#34502 closed Bug (duplicate)
Union giving wrong column ordering even when using .values/.values_list
Reported by: | Thiago Bellini Ribeiro | Owned by: | nobody |
---|---|---|---|
Component: | Database layer (models, ORM) | Version: | 4.2 |
Severity: | Normal | Keywords: | |
Cc: | Simon Charette | Triage Stage: | Unreviewed |
Has patch: | no | Needs documentation: | no |
Needs tests: | no | Patch needs improvement: | no |
Easy pickings: | no | UI/UX: | no |
Description
This is a simplified example of a union I have in a project:
Product.objects.all().annotate( kind=Value("base_price", output_field=models.CharField()), priority=Value(0), product_id=F("id"), pos_id=Value(None, output_field=models.BigAutoField()), ).values( "kind", "priority", "price", "product_id", "pos_id", ).order_by().union( PriceTableProduct.objects.all().annotate( priority=Value(1), kind=Value("price-table", output_field=models.CharField()), pos_id=F("price_table__pos__id"), ) .values( "kind", "priority", "price", "product_id", "pos_id", ), )
On both sqlite and postgresql this produces wrong sql. On sqlite:
SELECT "product_product"."price" AS "col1", 'base_price' AS "kind", 0 AS "priority", "product_product"."id" AS "product_id", NULL AS "pos_id" FROM "product_product" UNION SELECT "product_pricetableproduct"."price" AS "col1", "product_pricetableproduct"."product_id" AS "col2", 1 AS "priority", 'price-table' AS "kind", "pos_pos"."id" AS "pos_id" FROM "product_pricetableproduct" INNER JOIN "product_pricetable" ON ("product_pricetableproduct"."price_table_id" = "product_pricetable"."id") LEFT OUTER JOIN "pos_pos" ON ("product_pricetable"."id" = "pos_pos"."price_table_id") LIMIT 21
On postgreql:
( SELECT "product_product"."price" AS "col1", 'base_price' AS "kind", 0 AS "priority", "product_product"."id" AS "product_id", NULL AS "pos_id" FROM "product_product" ) UNION ( SELECT "product_pricetableproduct"."price" AS "col1", "product_pricetableproduct"."product_id" AS "col2", 1 AS "priority", 'price-table' AS "kind", "pos_pos"."id" AS "pos_id" FROM "product_pricetableproduct" INNER JOIN "product_pricetable" ON ("product_pricetableproduct"."price_table_id" = "product_pricetable"."id") LEFT OUTER JOIN "pos_pos" ON ("product_pricetable"."id" = "pos_pos"."price_table_id") ) LIMIT 21
You can see that the orders given to values
are not preserved, and thus the returned value is wrong (e.g. "kind" is the second column in the base query, but "product_id" is the second column on the union query)
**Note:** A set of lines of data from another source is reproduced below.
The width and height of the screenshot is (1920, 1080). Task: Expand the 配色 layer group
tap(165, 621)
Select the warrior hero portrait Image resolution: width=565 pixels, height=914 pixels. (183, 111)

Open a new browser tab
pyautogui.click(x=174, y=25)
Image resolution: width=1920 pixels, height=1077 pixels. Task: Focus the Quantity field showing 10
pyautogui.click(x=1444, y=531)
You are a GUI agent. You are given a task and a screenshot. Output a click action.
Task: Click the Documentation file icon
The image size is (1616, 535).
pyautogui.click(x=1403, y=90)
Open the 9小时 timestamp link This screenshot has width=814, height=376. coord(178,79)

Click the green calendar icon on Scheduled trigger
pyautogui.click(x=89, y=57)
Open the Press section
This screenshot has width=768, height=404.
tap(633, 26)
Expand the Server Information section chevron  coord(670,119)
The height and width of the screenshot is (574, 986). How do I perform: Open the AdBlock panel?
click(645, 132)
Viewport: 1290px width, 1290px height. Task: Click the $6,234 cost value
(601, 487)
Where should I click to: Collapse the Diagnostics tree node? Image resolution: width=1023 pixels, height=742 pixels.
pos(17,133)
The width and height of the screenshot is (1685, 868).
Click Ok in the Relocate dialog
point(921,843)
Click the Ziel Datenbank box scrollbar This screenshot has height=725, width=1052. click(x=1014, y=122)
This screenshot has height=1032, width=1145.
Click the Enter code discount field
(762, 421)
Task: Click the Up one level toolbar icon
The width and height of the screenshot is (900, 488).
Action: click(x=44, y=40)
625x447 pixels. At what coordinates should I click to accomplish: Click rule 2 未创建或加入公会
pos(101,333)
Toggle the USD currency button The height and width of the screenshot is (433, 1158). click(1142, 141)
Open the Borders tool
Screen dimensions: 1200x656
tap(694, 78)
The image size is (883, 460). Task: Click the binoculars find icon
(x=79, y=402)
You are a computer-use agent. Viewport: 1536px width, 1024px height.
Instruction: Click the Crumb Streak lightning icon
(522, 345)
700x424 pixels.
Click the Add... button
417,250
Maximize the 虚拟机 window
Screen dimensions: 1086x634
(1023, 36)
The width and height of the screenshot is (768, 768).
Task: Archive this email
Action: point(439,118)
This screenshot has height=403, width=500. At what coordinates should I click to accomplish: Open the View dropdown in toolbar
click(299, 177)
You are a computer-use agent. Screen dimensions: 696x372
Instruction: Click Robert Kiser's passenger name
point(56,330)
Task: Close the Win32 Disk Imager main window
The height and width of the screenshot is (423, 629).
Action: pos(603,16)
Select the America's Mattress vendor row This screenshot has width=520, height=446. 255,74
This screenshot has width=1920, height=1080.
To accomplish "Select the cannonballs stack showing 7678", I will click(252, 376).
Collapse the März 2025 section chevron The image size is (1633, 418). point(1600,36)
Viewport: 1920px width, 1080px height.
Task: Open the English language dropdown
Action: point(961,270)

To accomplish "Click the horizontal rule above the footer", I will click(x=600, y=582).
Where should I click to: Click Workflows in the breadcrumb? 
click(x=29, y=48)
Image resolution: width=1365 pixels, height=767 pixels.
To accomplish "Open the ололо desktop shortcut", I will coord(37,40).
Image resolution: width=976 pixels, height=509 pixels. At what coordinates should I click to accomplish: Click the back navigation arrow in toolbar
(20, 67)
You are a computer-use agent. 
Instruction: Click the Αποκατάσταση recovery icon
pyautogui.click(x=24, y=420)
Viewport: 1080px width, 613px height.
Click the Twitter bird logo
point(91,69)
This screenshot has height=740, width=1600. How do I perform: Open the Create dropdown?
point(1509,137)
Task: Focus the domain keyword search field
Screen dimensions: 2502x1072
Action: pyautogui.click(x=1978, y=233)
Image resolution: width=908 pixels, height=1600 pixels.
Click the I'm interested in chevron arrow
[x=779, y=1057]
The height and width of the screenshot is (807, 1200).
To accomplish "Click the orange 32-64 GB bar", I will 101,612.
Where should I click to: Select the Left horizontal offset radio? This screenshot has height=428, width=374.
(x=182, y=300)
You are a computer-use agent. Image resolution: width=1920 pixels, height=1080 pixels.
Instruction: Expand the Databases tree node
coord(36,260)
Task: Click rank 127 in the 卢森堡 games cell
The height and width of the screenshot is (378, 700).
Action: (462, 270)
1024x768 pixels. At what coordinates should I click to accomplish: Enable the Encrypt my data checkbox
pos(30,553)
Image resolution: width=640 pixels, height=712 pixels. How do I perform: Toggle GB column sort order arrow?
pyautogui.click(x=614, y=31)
I'm using django 4.2, so not sure if this is a 4.2 regression or some old issue.
obs. the .order_by
in the first query is also another issue. Since that model has an ordering
defined in its meta, I get DatabaseError: ORDER BY not allowed in subqueries of compound statements.
when running that query on sqlite (on postgresql it is fine and works without the empty order_by, but the main issue in this ticket still exists)
Change History (3)
comment:1 by , 20 months ago
Resolution: | → duplicate |
---|---|
Status: | new → closed |
comment:2 by , 6 months ago
This may not be a duplicate of #28900. The problem here is in how annotate is working with the SQL SELECT
.
In django 4.2 the order in which annotations are created matters here is an example:
class Foo(models.Model): name = models.CharField(max_length=16) value = models.SmallIntegerField() qs1 = ( Foo.objects.all() .annotate( kind=Value(1, output_field=SmallIntegerField()), pos=Value("value", output_field=CharField()), ) .values("name", "kind", "value", "pos") ) qs2 = ( Foo.objects.all() .annotate( pos=Value("other", output_field=CharField()), kind=Value(2, output_field=SmallIntegerField()), ) .values("name", "kind", "value", "pos") ) print(qs1.union(qs2).query)
In django 4.2 this gets translated by the ORM in the following SQL
( SELECT "django_issue_34502_foo"."name" AS "col1", "django_issue_34502_foo"."value" AS "col2", 1 AS "kind", value AS "pos" FROM "django_issue_34502_foo" ) UNION ( SELECT "django_issue_34502_foo"."name" AS "col1", "django_issue_34502_foo"."value" AS "col2", other AS "pos", 2 AS "kind" FROM "django_issue_34502_foo" )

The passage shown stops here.